- [Work instructions]:
Could you transcribe the records from the line with "the heading ②【人が入る】" to the line with "click(115, 352)", both of those lines included, reproducing each line verbatim?

- [Records for processing]:
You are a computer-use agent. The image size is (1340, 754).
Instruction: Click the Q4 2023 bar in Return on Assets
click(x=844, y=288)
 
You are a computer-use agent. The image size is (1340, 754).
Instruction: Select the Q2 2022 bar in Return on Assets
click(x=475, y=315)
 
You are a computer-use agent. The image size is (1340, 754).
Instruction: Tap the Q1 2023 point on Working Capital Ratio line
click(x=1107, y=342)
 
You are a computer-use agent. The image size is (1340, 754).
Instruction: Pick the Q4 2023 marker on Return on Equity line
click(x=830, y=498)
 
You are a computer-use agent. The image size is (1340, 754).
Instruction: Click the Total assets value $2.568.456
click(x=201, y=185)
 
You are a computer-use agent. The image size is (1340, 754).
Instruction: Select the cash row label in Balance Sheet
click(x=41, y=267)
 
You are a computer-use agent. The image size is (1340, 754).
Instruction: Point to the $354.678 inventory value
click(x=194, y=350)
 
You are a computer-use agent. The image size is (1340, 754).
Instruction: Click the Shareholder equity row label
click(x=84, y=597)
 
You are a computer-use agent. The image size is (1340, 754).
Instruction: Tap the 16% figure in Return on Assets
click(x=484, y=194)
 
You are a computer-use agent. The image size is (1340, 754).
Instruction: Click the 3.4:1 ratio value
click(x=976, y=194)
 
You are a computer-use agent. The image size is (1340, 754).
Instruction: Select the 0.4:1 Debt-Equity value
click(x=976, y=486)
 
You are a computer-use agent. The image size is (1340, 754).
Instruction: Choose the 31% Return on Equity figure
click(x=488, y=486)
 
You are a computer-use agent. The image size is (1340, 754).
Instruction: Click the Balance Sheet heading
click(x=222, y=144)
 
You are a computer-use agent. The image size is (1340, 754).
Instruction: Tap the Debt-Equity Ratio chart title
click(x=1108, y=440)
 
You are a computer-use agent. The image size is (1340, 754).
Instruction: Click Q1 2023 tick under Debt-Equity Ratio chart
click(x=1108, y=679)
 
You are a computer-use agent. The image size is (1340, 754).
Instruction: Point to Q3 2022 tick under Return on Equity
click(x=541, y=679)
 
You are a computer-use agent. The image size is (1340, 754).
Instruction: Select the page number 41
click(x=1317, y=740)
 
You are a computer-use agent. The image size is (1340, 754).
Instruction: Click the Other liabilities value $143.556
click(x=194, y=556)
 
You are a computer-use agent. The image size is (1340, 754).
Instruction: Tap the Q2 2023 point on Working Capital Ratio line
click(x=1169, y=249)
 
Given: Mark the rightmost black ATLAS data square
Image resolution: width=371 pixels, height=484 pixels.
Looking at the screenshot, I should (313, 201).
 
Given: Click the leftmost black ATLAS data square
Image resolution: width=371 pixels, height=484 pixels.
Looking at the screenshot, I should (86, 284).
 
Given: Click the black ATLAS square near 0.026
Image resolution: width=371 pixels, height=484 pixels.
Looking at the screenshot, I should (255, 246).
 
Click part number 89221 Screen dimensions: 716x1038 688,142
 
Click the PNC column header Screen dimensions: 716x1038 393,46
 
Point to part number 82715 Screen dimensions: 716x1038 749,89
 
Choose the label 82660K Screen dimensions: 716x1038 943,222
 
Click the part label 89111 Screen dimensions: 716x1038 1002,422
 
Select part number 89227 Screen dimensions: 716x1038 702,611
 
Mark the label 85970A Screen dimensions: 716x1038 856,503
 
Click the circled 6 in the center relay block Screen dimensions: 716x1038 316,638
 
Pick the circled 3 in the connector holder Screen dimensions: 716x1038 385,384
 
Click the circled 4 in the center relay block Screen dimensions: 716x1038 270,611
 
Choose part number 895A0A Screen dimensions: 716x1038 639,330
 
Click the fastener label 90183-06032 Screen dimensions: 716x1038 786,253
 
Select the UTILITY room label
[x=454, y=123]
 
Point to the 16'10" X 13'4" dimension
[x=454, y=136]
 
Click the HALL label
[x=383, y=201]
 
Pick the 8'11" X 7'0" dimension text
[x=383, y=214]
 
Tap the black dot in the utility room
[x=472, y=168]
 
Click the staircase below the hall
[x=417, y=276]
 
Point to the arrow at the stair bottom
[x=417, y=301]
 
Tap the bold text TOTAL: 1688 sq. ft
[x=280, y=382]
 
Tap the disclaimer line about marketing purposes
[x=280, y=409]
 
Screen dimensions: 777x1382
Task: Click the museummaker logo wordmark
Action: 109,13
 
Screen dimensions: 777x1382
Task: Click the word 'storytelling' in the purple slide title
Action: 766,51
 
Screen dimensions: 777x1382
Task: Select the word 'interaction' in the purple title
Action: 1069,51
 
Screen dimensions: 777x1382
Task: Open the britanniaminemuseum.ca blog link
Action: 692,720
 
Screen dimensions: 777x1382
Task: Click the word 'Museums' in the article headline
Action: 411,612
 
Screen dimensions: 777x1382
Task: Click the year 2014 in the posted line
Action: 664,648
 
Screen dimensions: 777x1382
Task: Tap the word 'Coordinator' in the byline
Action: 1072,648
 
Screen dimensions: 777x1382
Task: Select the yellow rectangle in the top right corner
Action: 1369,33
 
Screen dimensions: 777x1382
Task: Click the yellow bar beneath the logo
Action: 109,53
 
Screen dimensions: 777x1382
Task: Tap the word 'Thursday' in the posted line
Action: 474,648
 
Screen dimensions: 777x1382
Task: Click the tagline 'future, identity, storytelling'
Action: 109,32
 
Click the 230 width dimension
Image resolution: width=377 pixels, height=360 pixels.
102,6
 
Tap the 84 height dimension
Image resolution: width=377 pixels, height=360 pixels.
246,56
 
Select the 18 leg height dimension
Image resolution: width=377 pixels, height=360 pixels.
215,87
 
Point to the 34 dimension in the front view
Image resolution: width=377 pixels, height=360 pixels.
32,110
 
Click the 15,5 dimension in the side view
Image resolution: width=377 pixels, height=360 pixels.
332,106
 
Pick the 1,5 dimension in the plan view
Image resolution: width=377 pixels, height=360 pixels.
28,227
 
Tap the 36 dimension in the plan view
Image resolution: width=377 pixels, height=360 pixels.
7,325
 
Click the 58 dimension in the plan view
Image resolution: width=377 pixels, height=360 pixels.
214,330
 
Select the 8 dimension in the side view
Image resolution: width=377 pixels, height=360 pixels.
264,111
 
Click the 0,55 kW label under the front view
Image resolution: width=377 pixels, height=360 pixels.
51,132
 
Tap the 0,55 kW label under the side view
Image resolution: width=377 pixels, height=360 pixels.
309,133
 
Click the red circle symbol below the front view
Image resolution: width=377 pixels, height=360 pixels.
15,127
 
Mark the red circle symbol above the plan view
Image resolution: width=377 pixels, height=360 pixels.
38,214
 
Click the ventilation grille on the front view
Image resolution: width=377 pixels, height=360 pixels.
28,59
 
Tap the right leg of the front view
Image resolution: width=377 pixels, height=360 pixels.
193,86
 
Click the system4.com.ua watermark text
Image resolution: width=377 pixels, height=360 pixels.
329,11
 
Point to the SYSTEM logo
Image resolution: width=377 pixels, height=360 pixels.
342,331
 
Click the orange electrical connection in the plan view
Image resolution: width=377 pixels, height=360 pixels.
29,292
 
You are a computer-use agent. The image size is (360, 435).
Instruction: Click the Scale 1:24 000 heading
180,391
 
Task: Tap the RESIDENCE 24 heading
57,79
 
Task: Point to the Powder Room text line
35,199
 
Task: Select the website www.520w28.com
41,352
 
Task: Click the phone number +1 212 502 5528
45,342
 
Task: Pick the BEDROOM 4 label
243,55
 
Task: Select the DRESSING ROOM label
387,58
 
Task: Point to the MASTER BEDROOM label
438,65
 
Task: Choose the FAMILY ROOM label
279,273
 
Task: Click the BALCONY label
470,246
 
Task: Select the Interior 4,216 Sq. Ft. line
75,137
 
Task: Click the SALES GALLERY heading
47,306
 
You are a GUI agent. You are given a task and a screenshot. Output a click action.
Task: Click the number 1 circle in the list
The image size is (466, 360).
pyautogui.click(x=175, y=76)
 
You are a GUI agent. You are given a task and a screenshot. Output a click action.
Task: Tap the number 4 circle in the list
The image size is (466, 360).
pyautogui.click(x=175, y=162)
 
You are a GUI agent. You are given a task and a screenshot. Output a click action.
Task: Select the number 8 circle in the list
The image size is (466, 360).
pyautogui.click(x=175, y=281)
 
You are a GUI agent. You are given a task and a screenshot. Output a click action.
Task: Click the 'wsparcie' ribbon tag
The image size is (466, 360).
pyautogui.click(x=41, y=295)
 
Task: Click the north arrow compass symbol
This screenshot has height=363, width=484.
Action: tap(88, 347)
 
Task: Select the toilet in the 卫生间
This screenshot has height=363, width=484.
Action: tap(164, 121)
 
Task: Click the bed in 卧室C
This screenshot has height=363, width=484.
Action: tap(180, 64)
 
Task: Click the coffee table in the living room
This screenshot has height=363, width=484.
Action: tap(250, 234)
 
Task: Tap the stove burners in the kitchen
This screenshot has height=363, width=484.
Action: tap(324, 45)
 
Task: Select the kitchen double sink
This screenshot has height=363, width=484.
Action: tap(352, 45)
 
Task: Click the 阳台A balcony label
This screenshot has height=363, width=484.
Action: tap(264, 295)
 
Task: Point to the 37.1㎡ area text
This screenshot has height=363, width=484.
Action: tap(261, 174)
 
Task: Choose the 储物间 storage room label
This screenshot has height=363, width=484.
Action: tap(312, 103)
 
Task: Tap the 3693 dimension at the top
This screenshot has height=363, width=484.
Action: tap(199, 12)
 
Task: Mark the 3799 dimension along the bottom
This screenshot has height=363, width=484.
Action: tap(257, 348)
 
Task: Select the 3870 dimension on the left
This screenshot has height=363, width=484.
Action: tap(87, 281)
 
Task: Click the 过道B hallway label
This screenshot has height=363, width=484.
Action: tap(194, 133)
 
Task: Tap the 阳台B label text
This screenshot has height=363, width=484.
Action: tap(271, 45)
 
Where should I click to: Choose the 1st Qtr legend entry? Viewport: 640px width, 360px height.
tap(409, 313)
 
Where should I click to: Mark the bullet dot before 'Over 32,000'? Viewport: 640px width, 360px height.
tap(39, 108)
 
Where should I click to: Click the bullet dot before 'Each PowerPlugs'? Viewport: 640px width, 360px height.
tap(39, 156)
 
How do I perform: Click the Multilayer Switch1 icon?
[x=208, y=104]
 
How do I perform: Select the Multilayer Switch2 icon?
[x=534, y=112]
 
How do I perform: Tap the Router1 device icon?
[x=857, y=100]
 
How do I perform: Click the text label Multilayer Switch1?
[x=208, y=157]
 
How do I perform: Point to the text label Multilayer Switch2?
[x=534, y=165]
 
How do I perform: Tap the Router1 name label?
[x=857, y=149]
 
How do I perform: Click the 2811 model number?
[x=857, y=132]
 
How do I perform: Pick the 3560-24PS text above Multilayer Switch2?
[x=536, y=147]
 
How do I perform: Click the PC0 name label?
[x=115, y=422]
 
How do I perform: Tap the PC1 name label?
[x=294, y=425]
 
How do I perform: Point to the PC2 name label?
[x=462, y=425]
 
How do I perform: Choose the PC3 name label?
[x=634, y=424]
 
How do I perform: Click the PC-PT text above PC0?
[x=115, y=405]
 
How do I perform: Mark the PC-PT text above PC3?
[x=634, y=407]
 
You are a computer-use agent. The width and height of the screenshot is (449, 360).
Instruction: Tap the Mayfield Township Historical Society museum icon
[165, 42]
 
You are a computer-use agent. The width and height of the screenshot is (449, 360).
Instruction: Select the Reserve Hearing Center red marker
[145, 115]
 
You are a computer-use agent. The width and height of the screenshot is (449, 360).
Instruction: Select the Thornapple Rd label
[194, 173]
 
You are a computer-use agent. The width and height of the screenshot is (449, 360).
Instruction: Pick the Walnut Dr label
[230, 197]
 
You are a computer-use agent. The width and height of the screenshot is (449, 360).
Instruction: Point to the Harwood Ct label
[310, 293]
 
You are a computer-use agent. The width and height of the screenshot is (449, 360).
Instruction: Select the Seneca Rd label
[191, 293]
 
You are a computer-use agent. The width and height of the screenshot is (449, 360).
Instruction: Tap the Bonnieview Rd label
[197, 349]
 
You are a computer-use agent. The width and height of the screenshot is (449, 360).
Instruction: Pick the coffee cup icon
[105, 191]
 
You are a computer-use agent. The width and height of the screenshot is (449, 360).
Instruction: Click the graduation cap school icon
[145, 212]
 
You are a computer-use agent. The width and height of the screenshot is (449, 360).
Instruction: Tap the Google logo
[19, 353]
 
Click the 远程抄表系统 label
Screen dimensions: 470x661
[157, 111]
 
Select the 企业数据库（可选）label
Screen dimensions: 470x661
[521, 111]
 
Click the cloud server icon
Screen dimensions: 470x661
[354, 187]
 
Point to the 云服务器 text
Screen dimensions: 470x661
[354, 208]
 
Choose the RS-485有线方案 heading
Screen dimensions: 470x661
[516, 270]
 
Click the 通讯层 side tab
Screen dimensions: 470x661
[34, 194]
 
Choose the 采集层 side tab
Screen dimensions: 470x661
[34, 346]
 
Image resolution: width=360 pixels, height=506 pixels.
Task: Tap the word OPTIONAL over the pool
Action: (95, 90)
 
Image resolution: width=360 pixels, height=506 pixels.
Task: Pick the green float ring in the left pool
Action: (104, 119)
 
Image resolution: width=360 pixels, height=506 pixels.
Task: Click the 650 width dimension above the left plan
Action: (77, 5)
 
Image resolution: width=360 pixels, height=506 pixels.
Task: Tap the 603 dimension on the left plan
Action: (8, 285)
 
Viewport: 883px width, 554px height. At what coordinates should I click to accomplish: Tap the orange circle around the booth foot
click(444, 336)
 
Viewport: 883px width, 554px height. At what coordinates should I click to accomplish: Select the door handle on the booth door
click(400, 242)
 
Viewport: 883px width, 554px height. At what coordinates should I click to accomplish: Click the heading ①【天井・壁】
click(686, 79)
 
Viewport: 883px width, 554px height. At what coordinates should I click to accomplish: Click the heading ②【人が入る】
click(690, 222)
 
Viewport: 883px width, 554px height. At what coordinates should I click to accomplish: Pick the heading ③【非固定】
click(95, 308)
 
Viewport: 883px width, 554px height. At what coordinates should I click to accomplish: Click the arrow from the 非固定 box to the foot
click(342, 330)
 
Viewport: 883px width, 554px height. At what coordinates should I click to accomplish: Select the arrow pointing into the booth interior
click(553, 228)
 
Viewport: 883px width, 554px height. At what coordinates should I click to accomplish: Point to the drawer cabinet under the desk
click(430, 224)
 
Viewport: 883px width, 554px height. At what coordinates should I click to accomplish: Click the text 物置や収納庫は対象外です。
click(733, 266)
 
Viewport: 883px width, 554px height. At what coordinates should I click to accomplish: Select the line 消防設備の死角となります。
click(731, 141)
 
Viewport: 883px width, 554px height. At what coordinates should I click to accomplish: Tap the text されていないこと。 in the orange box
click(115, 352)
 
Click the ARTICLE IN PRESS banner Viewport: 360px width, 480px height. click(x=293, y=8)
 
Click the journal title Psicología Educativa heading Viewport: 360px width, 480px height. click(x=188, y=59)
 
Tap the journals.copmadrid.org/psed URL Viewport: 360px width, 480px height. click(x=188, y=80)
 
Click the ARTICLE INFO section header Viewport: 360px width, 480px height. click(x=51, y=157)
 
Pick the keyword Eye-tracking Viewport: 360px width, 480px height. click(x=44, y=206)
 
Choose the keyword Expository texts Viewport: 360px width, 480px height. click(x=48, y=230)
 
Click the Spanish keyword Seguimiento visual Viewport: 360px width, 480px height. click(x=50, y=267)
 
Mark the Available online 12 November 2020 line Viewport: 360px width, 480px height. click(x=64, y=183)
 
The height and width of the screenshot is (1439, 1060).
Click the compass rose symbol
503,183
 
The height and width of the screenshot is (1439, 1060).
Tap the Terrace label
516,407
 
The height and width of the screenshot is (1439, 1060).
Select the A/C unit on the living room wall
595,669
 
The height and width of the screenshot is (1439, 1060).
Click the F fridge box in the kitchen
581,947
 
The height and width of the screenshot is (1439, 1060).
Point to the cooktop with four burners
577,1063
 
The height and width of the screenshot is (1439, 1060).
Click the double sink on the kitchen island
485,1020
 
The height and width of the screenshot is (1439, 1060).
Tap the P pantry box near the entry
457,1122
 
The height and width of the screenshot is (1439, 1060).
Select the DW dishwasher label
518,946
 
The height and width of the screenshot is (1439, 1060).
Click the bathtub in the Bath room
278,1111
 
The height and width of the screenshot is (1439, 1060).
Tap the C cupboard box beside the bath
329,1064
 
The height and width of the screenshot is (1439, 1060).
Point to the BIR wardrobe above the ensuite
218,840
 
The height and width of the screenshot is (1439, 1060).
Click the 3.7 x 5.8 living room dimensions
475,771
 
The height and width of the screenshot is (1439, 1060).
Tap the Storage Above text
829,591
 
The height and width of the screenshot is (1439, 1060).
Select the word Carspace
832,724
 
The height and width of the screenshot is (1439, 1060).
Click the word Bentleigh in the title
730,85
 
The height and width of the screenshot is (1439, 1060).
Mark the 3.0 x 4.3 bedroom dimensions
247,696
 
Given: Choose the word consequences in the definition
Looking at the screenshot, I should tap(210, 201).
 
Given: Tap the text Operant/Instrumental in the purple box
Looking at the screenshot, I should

- [Worked solution]:
Viewport: 883px width, 554px height. At what coordinates should I click to accomplish: Click the heading ②【人が入る】
click(690, 222)
 
Viewport: 883px width, 554px height. At what coordinates should I click to accomplish: Pick the heading ③【非固定】
click(95, 308)
 
Viewport: 883px width, 554px height. At what coordinates should I click to accomplish: Click the arrow from the 非固定 box to the foot
click(342, 330)
 
Viewport: 883px width, 554px height. At what coordinates should I click to accomplish: Select the arrow pointing into the booth interior
click(553, 228)
 
Viewport: 883px width, 554px height. At what coordinates should I click to accomplish: Point to the drawer cabinet under the desk
click(430, 224)
 
Viewport: 883px width, 554px height. At what coordinates should I click to accomplish: Click the text 物置や収納庫は対象外です。
click(733, 266)
 
Viewport: 883px width, 554px height. At what coordinates should I click to accomplish: Select the line 消防設備の死角となります。
click(731, 141)
 
Viewport: 883px width, 554px height. At what coordinates should I click to accomplish: Tap the text されていないこと。 in the orange box
click(115, 352)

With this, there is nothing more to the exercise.